Polizeisprecher Sajed Sarwar Hussaini sagte, Regierungstruppen seien am Dienstagmorgen in die nordafghanische Stadt eingedrungen. "Wir haben das Polizei-Hauptquartier und das Provinz-Gefängnis zurückerobert." Ein US-Militärsprecher in Kabul sagte, US-Streitkräfte hätten einen Luftangriff in Kundus geflogen.

Bei den Kämpfen um Kundus kamen mindestens 33 Menschen ums Leben. Der amtierende Verteidigungsminister Masum Staniksai sagte am Dienstag, bislang seien 17 Angehörige der afghanischen Sicherheitskräfte getötet und 18 weitere verwundet worden. Ein Sprecher des Gesundheitsministeriums in Kabul sagte, außerdem seien 16 Leichen in Krankenhäuser gebracht worden. 172 Menschen seien verletzt worden. "Wir wissen nicht, ob das Zivilisten oder Taliban sind."

Am Dienstag flog ein kleines Team der Bundeswehr zum Flughafen in Kundus, der weiterhin unter Regierungskontrolle ist. Ein Sprecher des Verteidigungsministeriums in Berlin sagte, es sei darum gegangen "zu verstehen, wie die afghanische Armee gedenkt, die Hoheit über die Stadt zurückzugewinnen".

Taliban-Chef Mullah Achtar Mohammad Mansur versicherte, die Aufständischen würden "Leben, Besitz und Ehre der respektierten Bürger der Stadt Kundus schützen." In einer Mitteilung Mansurs zur "Befreiung" der Stadt hieß es, die Menschen dort könnten ihr Leben "in absoluter Sicherheit" weiterführen. Ähnliche Mitteilung der Taliban etwa zum Schutz von Zivilisten im Afghanistan-Krieg hatten sich in der Vergangenheit als Lippenbekenntnisse entpuppt.

Ein Taliban-Kommandeur namens Mullah Usman in Kundus sagte, die Aufständischen durchsuchten Häuser nach Regierungsmitarbeitern und regierungsfreundlichen Milizionären. Ein afghanischer Mitarbeiter eines Hilfswerks in Kundus, der anonym bleiben wollte, sagte am Dienstag, die Taliban hätten Fahrzeuge der deutschen Gesellschaft für Internationale Zusammenarbeit (GIZ) und anderer internationaler Hilfsorganisationen in ihre Gewalt gebracht.

Der SPD-Politiker Rainer Arnold forderte angesichts der Eroberung eine Verlängerung des Bundeswehreinsatzes in Nordafghanistan. Auch die Unionsfraktion stellte den Abzug infrage.
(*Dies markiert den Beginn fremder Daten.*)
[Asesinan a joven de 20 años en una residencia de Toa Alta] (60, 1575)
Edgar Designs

Die Bundeswehr hatte sich vor zwei Jahren aus Kundus zurückgezogen, ist aber noch im 150 Kilometer entfernten Masar-i-Scharif stationiert - allerdings nur zur Ausbildung und Beratung der afghanischen Armee. Der Kampfeinsatz der Nato war Ende Ende 2014 nach 13 Jahren ausgelaufen. Bisher ist geplant, im Laufe des Jahres 2016 alle Nato-Truppen aus der Fläche nach Kabul zurückzuziehen.